■ DATA RECORDS:
- - -
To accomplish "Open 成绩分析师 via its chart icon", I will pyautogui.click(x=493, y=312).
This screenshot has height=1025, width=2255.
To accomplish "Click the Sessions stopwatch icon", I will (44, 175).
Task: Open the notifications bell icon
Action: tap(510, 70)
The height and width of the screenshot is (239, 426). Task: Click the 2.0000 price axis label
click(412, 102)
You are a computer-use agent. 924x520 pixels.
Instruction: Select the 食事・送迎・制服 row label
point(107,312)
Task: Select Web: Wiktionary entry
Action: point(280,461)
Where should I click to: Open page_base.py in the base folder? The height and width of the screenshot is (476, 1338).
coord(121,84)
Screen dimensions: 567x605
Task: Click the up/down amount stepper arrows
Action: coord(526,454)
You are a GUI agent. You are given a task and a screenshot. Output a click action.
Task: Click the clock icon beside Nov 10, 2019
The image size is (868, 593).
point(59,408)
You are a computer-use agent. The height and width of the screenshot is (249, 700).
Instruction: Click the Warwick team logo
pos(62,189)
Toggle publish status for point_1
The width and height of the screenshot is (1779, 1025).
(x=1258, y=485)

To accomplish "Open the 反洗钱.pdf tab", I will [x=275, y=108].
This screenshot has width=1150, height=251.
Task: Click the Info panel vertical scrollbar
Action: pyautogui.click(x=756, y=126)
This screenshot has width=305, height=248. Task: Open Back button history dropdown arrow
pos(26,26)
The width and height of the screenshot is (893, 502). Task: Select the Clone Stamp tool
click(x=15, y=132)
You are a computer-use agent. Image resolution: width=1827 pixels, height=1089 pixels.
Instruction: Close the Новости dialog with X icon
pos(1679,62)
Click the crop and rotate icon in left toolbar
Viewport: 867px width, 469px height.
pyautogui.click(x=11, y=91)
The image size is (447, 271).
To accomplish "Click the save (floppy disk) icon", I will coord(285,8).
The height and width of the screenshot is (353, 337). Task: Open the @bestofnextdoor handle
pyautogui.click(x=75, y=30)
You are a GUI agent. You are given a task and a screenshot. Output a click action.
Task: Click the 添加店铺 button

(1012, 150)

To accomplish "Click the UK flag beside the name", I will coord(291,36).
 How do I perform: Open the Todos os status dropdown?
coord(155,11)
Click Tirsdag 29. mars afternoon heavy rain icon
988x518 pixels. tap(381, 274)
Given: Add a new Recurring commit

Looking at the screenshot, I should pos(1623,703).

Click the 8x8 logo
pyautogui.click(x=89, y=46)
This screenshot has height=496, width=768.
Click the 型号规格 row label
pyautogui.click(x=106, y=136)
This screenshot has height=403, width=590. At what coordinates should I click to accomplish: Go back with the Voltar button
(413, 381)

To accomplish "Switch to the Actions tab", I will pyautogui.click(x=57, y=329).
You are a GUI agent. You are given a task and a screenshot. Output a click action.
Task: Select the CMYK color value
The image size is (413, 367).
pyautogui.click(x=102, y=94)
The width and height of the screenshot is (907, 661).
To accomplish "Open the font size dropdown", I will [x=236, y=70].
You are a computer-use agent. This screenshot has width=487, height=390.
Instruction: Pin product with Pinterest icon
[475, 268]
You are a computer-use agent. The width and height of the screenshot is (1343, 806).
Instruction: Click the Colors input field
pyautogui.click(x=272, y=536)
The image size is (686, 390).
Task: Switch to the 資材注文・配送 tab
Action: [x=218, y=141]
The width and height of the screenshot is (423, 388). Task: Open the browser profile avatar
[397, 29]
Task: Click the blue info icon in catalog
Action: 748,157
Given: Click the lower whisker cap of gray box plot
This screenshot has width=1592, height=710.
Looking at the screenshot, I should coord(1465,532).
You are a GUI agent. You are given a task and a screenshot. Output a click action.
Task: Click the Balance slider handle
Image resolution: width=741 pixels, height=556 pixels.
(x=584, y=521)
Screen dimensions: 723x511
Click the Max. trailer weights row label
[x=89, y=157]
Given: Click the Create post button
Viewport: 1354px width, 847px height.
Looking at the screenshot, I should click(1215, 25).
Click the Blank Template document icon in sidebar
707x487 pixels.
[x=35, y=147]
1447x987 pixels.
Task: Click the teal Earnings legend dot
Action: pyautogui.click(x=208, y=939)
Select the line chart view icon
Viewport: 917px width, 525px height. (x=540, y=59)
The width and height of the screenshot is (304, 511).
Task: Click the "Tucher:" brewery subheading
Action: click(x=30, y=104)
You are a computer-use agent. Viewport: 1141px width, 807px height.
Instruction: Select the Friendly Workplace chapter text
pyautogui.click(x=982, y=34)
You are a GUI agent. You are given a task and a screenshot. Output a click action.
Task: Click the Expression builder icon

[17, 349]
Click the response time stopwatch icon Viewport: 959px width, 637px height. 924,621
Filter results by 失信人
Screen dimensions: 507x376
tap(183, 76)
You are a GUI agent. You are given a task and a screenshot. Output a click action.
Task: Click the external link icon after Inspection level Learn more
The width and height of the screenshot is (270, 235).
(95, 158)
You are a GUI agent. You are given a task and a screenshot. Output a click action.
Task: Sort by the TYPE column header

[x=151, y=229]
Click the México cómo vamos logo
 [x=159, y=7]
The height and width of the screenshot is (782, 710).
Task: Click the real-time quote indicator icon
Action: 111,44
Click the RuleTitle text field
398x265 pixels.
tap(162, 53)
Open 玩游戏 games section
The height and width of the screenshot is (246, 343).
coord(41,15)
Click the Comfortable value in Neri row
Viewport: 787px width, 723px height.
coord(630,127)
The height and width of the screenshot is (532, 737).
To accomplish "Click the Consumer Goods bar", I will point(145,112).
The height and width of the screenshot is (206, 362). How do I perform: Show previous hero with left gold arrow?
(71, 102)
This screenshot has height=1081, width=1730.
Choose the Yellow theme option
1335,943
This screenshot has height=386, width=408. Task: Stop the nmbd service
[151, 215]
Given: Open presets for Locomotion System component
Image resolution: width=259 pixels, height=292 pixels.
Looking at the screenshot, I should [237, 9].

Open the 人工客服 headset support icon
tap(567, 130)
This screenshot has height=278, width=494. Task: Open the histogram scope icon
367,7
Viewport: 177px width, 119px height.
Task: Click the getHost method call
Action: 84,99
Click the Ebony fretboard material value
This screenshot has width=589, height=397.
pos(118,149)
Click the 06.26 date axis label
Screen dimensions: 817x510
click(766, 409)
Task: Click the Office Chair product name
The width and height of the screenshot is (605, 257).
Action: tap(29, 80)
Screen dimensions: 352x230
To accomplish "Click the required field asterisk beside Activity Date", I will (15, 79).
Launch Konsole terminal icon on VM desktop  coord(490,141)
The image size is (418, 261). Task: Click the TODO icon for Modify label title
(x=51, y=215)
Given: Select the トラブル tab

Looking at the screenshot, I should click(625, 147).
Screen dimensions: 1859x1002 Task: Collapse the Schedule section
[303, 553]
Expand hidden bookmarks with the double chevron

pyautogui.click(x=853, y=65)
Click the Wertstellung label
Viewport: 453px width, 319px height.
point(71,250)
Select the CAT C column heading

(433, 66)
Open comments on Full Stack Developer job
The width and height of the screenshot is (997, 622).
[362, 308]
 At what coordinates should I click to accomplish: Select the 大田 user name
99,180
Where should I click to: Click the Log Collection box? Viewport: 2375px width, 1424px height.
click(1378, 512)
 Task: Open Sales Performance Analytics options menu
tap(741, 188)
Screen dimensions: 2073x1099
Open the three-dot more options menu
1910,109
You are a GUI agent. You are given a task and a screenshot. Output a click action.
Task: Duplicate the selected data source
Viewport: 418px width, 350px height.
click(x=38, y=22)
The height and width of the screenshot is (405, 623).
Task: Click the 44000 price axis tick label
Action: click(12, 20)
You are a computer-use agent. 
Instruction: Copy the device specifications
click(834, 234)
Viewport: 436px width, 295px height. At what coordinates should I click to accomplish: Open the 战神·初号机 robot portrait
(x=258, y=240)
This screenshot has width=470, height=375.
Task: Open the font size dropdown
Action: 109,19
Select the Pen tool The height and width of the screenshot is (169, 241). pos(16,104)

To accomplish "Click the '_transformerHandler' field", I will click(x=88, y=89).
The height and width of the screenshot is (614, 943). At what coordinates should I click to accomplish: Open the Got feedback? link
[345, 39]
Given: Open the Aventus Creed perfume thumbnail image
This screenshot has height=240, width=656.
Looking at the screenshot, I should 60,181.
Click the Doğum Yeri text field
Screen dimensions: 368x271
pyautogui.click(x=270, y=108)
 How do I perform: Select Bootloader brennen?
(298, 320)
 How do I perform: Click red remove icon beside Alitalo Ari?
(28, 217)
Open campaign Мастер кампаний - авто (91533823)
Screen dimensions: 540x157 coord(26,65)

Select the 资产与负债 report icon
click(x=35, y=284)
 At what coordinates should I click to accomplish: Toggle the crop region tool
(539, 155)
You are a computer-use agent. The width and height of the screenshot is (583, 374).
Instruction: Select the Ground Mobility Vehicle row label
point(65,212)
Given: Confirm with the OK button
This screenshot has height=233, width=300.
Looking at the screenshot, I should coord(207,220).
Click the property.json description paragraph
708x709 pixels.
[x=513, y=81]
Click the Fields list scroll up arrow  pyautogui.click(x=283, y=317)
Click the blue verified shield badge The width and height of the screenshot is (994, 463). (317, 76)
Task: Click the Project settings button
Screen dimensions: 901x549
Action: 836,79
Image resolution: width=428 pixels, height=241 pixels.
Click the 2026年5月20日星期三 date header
- - -
■ INSTRUCTIONS TO FOLLOW:
Return the data word for word, starting at its first line and ending at the line that contains "Action: point(280,461)", with both of those lines included.

■ EXERCISE SOLUTION:
To accomplish "Open 成绩分析师 via its chart icon", I will pyautogui.click(x=493, y=312).
This screenshot has height=1025, width=2255.
To accomplish "Click the Sessions stopwatch icon", I will (44, 175).
Task: Open the notifications bell icon
Action: tap(510, 70)
The height and width of the screenshot is (239, 426). Task: Click the 2.0000 price axis label
click(412, 102)
You are a computer-use agent. 924x520 pixels.
Instruction: Select the 食事・送迎・制服 row label
point(107,312)
Task: Select Web: Wiktionary entry
Action: point(280,461)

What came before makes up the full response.